• _Try it_: The lines you return should be those containing the string "Given", taken from the data below.

━━━ Exercise data

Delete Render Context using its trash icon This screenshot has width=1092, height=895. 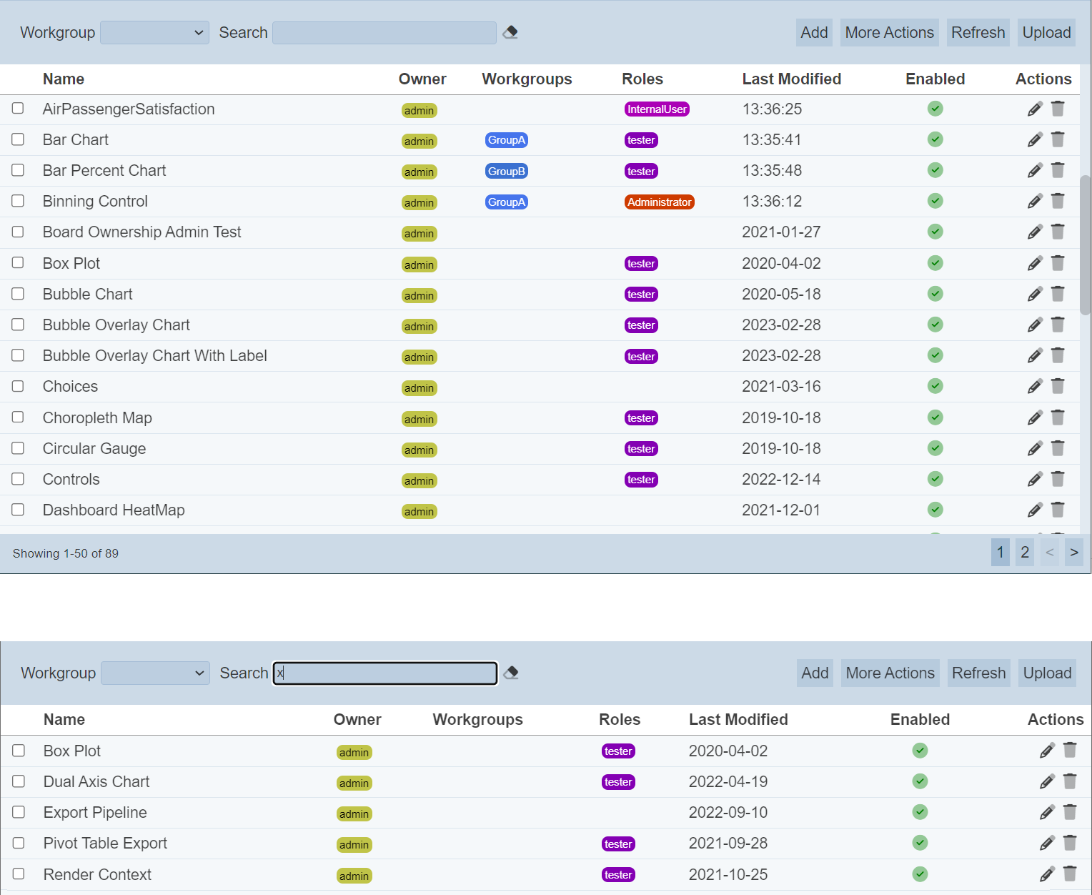coord(1070,874)
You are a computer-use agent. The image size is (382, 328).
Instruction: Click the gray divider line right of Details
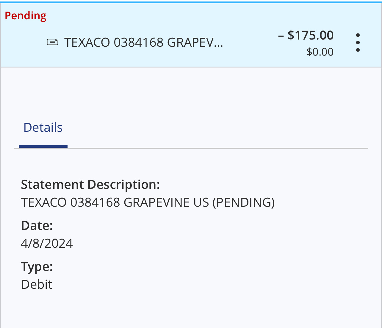[217, 148]
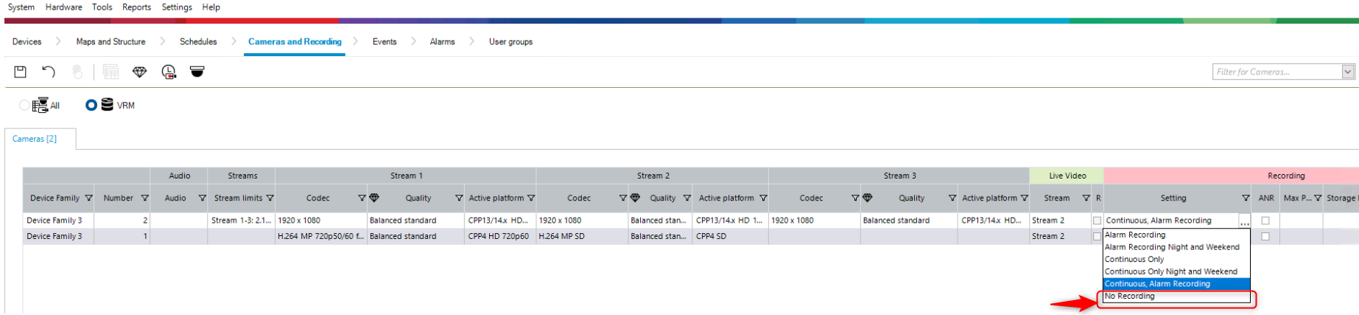This screenshot has height=315, width=1359.
Task: Click the diamond stream quality icon
Action: 139,72
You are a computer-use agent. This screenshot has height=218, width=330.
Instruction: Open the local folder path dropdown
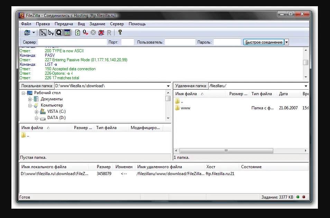pos(168,85)
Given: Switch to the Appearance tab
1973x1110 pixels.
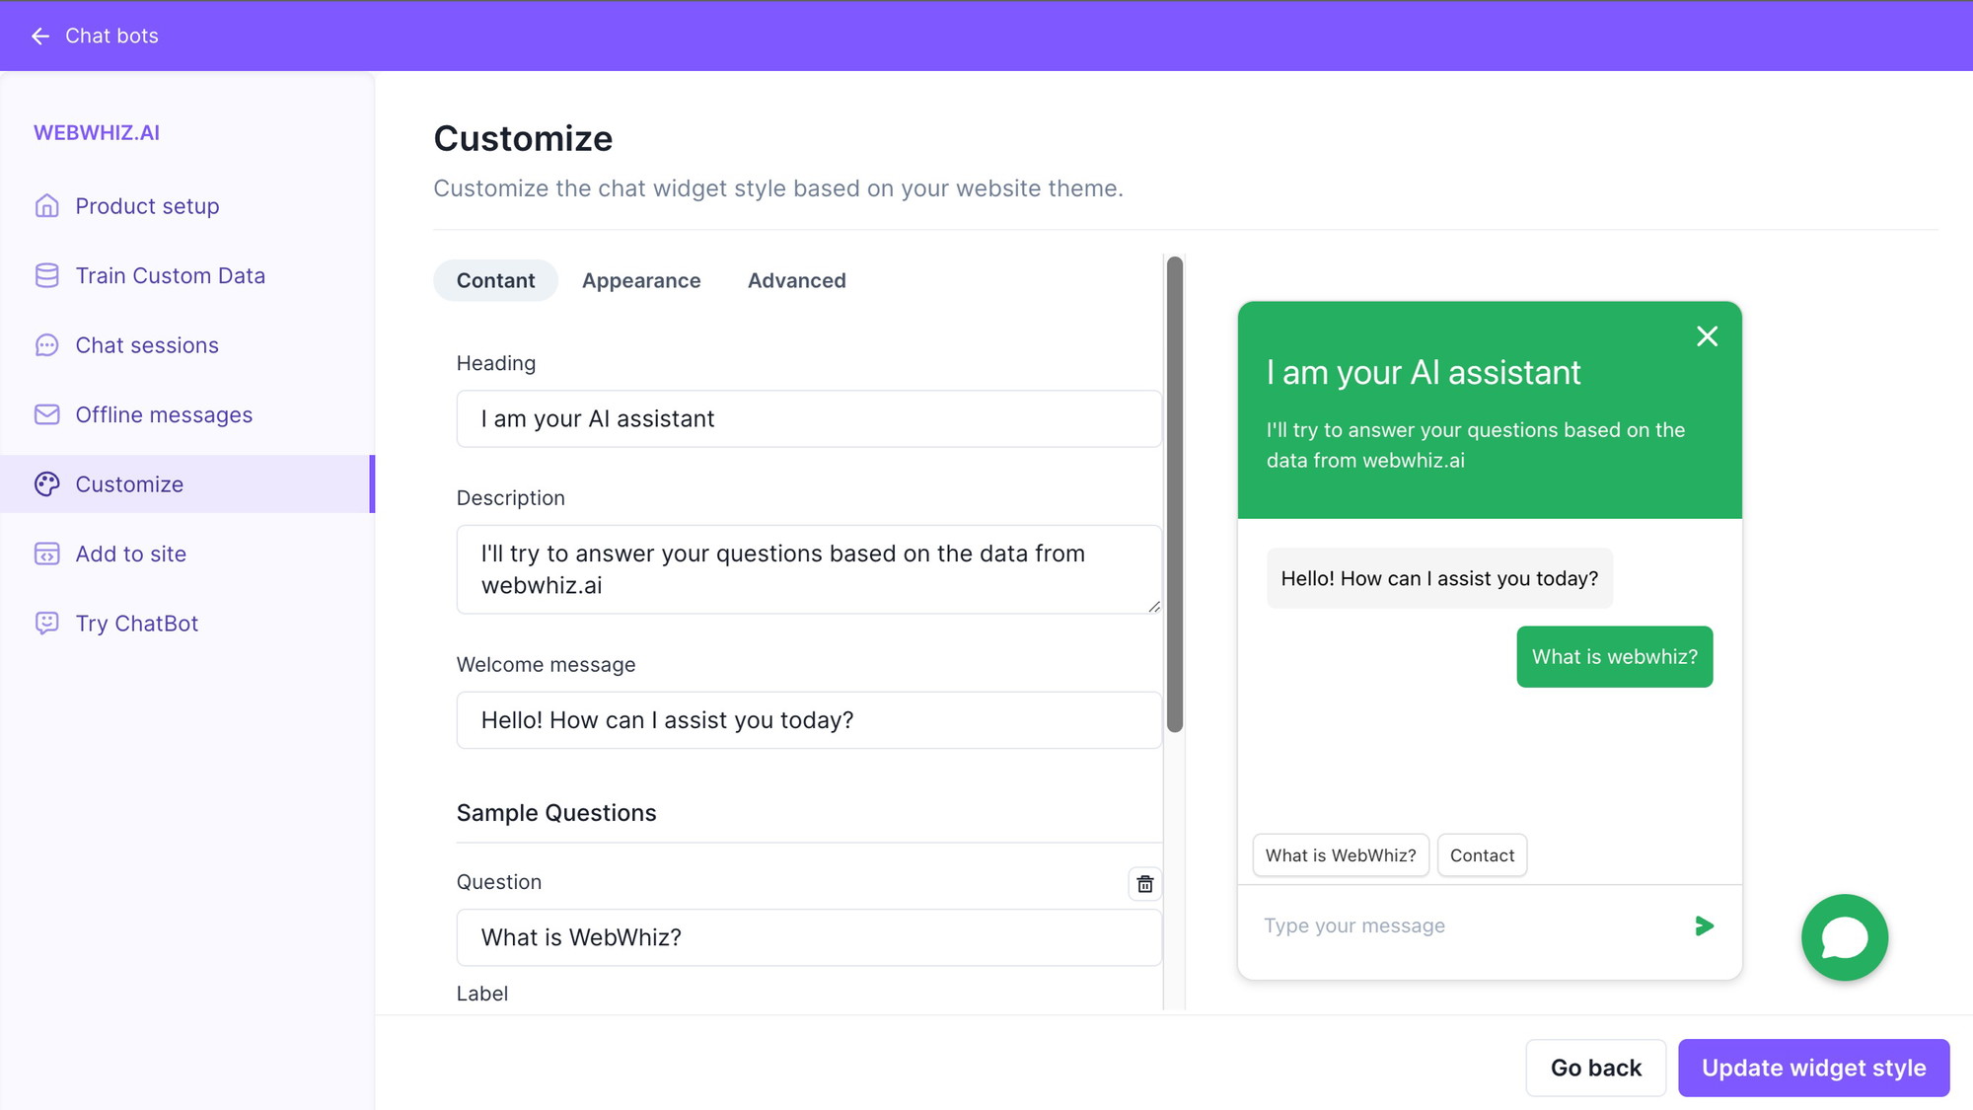Looking at the screenshot, I should click(x=641, y=280).
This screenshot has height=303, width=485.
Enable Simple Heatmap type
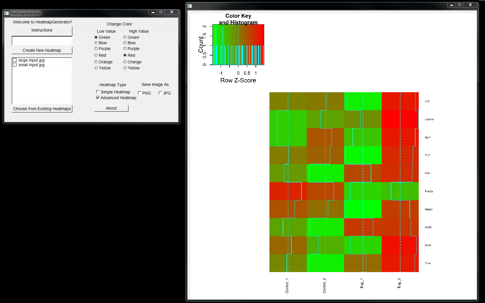98,92
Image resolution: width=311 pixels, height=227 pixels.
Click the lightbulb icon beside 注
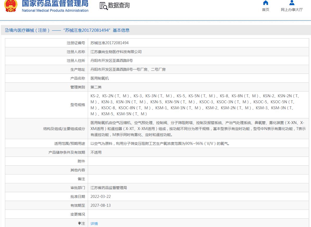click(x=79, y=223)
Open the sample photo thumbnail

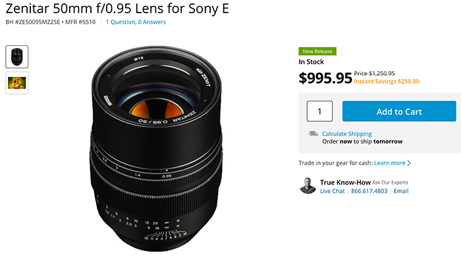pyautogui.click(x=16, y=83)
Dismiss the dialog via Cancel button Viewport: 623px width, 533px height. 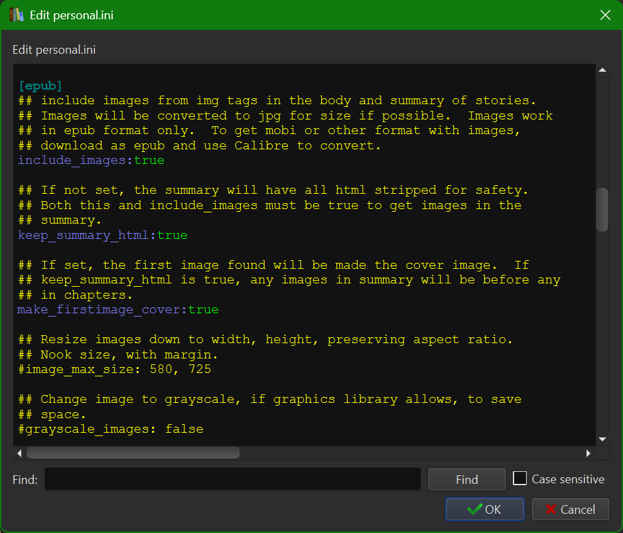pos(570,509)
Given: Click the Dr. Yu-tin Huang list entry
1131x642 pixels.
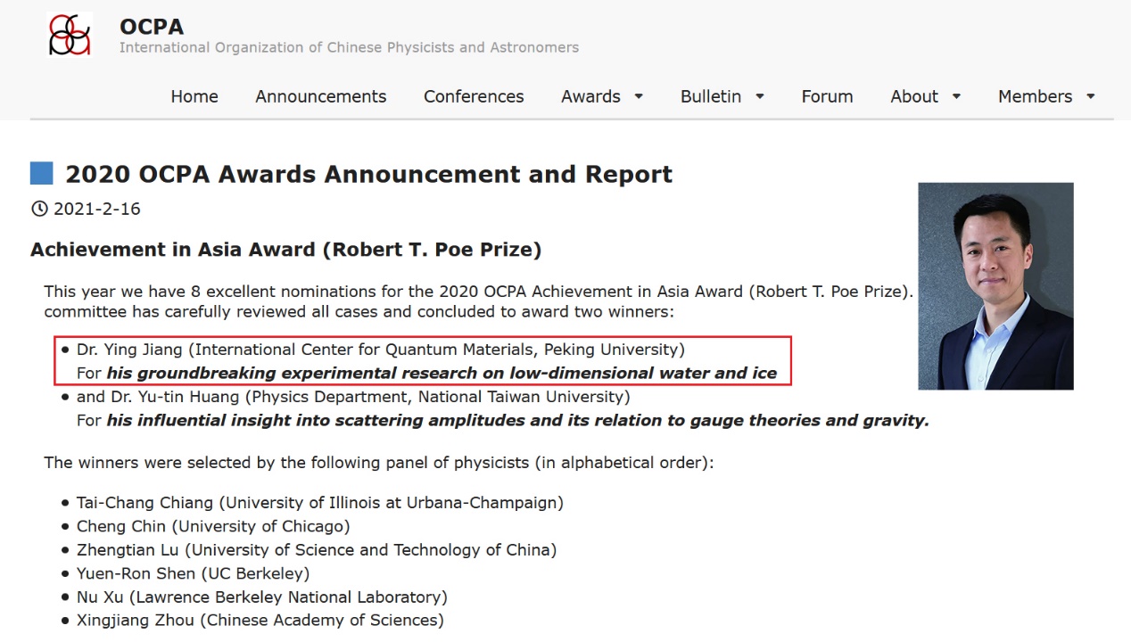Looking at the screenshot, I should pos(352,397).
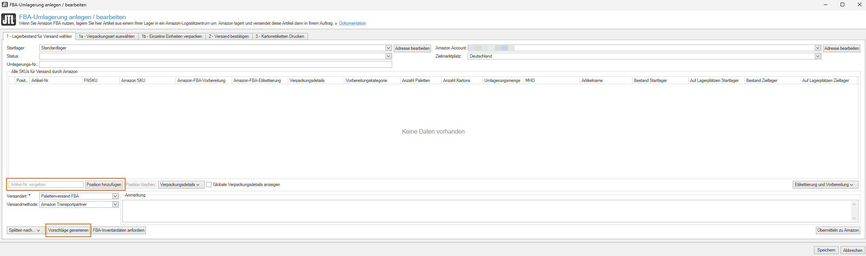
Task: Select tab 3 - Kartonetiketten Drucken
Action: (x=280, y=36)
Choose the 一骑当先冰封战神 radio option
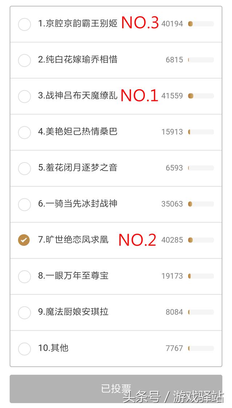This screenshot has height=408, width=232. tap(24, 205)
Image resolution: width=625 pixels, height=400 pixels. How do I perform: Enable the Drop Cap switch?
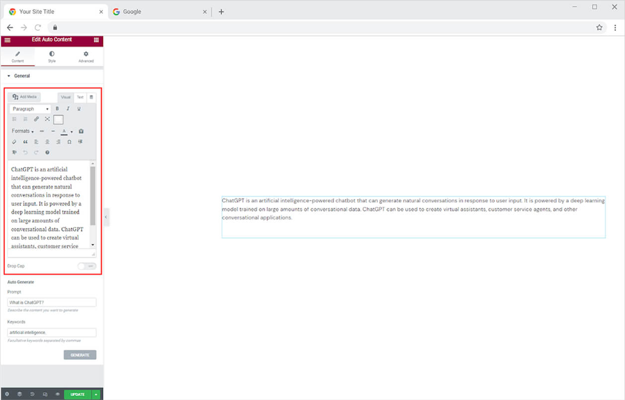pyautogui.click(x=87, y=266)
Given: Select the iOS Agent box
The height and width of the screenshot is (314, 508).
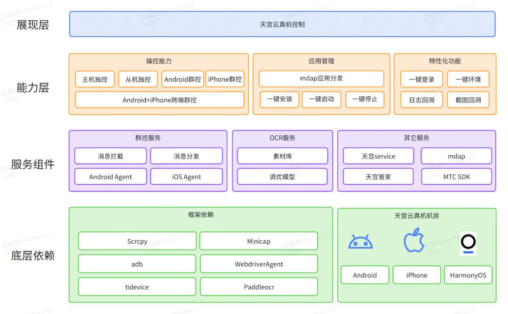Looking at the screenshot, I should [x=186, y=177].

━━━━━━

• _Result of the exercise_:
Given: Switch to the Appearance tab
Given: Click the Dr. Yu-tin Huang list entry
Given: Select the iOS Agent box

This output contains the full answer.